7. El Demonio porfía en engañar los cinco sentidos humanos

Pero has visto que el reptil era hirsuto y negro, cubierto de heridas y pústulas: la antigua serpiente está repleta de la negrura de la tenebrosa infidelidad, del pelaje del engaño soterrado, de las heridas de la inmunda polución, de las pústulas de la furia cavernosa. Cinco franjas de distintos colores lo recorrían, descendiendo desde su cabeza, a lo largo de su vientre, hasta sus pies: porque no cesa de insuflar en los cinco sentidos humanos las abyectas pasiones de los vicios, desde su conjura -cuando urdió erigirse en el primero- hasta la plenitud de los tiempos -cuando termine su locura- y, fingiendo una falsa rectitud, arrastra a los hombres por los declives de sus inmundas artes.
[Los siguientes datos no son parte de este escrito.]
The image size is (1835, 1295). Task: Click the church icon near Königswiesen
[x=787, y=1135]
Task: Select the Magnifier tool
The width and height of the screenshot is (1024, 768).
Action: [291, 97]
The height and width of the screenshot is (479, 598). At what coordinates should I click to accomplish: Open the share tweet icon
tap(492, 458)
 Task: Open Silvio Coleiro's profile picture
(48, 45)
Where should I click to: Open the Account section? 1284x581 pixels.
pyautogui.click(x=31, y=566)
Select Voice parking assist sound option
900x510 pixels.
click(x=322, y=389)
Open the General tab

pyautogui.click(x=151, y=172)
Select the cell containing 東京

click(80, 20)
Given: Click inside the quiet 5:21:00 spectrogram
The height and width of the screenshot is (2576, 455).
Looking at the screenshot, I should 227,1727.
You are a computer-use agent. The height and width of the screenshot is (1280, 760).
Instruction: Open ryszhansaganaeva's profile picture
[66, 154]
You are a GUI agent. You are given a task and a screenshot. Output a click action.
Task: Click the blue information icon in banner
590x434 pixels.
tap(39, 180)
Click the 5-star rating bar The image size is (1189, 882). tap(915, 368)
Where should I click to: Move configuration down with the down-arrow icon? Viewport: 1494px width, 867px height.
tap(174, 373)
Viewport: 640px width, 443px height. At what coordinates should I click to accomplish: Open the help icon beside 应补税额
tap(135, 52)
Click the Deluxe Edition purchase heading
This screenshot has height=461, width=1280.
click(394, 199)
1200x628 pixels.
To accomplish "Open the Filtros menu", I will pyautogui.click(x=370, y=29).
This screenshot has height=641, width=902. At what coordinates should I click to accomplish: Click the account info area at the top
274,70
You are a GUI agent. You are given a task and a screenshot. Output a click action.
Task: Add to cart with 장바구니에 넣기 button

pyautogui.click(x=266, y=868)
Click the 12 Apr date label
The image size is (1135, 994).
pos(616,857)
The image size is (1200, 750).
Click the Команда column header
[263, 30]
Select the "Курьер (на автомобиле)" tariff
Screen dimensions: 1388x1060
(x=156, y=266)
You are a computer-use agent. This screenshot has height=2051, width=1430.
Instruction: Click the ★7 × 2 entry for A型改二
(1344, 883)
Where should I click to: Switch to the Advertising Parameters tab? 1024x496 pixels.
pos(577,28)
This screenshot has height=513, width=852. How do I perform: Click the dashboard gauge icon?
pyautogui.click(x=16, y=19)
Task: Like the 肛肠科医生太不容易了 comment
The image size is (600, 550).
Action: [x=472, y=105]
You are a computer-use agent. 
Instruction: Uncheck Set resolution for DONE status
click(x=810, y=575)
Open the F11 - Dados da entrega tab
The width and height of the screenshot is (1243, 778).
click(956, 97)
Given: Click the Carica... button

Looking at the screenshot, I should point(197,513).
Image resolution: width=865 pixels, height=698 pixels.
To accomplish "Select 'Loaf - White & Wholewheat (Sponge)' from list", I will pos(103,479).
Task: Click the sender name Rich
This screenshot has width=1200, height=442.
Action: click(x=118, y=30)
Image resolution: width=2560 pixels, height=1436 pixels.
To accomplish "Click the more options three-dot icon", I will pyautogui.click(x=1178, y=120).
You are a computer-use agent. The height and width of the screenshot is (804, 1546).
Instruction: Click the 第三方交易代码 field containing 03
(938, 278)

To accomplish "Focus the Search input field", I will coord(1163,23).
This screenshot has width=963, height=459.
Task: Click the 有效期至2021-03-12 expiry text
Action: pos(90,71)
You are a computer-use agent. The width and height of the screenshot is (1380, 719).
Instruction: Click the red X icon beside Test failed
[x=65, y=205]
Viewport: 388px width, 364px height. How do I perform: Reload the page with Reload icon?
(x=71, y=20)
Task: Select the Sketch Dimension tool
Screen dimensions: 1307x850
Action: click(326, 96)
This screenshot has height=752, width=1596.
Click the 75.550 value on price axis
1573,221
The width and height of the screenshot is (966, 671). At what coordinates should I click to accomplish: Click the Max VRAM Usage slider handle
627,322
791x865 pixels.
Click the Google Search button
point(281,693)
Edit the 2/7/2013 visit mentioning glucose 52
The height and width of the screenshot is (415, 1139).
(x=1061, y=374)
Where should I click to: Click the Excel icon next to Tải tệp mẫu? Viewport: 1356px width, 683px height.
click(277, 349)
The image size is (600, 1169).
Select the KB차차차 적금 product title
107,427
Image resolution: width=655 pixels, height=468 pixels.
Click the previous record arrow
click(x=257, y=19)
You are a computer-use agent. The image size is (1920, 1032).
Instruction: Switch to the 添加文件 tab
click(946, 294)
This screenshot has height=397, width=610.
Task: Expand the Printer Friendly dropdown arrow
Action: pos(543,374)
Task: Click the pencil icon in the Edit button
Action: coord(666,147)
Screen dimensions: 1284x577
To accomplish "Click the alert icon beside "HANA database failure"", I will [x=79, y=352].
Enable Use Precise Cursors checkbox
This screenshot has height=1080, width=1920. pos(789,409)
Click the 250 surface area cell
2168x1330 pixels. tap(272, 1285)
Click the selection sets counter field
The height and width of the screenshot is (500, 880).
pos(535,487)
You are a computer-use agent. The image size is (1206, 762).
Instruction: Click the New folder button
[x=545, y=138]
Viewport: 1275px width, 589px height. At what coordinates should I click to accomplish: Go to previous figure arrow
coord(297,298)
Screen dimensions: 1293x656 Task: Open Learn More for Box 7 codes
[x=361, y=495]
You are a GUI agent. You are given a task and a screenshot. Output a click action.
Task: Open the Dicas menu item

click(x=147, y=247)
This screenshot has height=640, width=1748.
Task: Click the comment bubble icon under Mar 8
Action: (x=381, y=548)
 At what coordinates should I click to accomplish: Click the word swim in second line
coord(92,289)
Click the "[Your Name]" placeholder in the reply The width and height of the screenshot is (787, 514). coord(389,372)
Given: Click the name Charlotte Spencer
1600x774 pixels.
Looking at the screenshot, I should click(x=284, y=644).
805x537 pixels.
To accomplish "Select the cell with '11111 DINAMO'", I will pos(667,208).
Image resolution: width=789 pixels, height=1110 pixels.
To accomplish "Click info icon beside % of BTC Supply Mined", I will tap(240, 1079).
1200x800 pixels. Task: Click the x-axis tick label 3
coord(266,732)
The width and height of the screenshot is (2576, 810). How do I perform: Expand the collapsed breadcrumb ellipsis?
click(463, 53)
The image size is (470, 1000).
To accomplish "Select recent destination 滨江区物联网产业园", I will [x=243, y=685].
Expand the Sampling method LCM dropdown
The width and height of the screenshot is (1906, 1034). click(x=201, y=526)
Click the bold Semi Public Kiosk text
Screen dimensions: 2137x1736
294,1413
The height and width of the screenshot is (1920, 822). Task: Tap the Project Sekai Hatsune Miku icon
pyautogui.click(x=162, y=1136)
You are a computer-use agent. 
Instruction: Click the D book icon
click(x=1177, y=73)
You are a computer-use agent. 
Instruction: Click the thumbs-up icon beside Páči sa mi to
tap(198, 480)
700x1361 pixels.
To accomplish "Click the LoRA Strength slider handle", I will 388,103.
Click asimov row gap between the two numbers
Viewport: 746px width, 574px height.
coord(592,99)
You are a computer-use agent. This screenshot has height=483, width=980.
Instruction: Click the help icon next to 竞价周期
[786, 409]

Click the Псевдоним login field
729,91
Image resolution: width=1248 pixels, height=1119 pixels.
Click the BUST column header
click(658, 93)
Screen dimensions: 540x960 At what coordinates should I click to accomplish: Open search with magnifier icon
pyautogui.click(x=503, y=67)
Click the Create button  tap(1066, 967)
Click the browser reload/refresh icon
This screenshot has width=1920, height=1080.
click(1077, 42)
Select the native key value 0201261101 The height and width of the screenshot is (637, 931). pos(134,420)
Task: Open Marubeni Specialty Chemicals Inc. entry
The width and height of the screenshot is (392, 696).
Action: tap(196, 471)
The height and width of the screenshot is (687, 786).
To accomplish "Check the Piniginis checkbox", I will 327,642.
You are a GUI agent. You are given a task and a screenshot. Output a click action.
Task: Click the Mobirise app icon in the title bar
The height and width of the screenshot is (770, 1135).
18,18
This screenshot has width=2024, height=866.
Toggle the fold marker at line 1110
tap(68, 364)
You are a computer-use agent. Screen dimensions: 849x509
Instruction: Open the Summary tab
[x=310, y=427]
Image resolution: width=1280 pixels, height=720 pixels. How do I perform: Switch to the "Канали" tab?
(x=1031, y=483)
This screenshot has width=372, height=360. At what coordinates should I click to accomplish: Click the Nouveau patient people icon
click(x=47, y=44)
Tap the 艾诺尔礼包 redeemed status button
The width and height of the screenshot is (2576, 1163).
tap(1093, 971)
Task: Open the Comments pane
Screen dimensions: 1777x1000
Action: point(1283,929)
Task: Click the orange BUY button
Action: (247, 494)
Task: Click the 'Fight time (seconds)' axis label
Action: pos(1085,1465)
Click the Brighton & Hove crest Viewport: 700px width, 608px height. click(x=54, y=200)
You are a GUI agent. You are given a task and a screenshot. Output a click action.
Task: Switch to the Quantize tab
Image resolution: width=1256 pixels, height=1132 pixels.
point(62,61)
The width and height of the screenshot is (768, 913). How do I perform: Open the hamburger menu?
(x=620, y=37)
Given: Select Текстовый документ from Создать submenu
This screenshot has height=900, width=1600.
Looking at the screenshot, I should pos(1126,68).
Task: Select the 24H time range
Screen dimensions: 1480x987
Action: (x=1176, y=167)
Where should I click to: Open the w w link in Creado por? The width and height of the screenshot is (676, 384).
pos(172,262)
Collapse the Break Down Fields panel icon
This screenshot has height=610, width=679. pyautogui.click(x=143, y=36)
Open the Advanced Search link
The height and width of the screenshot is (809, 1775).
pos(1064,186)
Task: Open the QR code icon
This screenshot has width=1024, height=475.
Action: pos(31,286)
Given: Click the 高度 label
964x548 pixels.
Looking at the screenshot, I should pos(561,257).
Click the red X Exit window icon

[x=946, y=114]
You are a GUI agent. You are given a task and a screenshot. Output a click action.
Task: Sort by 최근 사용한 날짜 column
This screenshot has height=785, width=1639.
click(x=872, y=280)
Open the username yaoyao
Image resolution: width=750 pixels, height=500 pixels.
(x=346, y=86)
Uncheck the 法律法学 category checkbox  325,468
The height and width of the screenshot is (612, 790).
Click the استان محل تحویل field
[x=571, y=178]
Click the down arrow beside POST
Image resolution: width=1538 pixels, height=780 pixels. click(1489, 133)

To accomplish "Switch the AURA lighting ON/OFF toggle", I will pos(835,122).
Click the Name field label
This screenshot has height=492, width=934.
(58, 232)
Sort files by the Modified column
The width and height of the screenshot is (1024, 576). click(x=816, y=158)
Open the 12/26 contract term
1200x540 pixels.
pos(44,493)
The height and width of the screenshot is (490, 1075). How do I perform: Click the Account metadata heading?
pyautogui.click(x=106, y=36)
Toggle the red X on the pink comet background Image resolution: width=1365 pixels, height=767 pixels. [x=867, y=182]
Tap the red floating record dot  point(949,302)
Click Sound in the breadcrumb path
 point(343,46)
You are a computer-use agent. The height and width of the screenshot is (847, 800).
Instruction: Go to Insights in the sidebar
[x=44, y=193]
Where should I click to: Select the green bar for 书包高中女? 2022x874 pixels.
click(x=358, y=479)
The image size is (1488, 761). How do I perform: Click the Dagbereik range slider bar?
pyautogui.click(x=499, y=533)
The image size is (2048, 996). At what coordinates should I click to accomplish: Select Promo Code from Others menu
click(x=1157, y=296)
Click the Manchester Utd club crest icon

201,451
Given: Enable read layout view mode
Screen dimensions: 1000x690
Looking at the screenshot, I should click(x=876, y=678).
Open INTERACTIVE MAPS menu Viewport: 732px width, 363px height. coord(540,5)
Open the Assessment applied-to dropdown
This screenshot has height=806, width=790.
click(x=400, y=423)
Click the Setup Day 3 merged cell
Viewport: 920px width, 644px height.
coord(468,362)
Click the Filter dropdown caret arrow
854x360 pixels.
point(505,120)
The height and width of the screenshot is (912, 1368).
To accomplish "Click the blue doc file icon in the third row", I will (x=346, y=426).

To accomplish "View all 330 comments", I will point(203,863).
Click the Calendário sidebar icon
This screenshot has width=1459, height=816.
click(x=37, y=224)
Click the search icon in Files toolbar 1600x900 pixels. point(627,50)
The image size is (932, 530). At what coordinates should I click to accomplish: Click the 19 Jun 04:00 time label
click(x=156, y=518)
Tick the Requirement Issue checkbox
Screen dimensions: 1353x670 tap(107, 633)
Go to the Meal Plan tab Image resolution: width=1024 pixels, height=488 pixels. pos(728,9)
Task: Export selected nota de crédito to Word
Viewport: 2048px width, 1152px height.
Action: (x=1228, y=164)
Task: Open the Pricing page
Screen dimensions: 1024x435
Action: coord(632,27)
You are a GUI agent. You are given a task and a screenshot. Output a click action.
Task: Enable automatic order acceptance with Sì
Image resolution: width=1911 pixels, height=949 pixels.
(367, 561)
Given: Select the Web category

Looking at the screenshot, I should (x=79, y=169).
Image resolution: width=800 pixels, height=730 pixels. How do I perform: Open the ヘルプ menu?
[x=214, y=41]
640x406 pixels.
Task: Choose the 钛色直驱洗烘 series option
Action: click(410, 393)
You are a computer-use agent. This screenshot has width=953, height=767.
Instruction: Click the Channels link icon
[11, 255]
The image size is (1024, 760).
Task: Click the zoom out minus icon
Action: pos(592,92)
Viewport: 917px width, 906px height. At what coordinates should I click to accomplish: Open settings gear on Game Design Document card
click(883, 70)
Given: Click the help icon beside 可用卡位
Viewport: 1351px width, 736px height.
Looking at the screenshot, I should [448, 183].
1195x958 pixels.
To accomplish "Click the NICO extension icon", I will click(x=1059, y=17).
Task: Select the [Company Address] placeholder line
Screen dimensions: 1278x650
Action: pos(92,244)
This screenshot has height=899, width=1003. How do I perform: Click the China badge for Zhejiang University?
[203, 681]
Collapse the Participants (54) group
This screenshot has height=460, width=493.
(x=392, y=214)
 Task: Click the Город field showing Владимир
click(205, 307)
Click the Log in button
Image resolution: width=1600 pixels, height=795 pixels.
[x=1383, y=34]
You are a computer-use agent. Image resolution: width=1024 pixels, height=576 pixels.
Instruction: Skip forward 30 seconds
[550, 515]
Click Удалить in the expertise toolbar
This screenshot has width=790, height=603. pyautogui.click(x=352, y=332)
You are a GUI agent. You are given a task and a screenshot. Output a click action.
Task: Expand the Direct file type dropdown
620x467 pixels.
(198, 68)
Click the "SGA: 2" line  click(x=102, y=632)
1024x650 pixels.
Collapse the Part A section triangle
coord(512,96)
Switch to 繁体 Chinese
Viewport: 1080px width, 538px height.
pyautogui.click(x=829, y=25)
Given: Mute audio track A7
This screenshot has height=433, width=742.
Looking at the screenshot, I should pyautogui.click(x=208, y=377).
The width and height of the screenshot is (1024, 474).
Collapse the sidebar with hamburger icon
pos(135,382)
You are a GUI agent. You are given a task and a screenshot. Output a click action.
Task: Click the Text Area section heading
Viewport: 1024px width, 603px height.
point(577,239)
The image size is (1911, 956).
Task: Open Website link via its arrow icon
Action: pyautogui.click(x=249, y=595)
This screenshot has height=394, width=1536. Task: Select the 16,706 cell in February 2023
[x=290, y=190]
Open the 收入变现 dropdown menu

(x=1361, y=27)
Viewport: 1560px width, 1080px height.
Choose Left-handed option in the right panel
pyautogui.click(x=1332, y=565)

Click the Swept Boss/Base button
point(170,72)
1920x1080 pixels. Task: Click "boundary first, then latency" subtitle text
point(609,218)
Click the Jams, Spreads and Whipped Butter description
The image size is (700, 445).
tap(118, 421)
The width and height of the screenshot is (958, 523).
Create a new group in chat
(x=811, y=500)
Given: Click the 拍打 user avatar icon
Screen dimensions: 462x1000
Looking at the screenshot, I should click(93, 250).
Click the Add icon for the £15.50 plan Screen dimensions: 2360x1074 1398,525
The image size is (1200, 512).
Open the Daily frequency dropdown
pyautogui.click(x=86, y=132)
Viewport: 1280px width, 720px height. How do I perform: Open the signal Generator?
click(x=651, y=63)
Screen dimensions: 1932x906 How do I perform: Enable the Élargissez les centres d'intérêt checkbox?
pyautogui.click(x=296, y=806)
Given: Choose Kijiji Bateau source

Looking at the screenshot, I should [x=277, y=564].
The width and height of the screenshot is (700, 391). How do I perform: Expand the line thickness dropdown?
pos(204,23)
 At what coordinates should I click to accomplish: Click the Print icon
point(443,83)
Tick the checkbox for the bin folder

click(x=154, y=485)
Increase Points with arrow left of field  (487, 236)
Una era verde, otra blanca, otra roja, una amarilla y una negra, llenas de mortífero veneno: el verde representa la tristeza mundana; el blanco, la absurda irreverencia; el rojo, la falsa gloria; el amarillo, la calumnia mordaz; el negro, la ruin simulación y todas las demás perversidades que infligen la muerte a las almas de cuantos sucumben a ellas.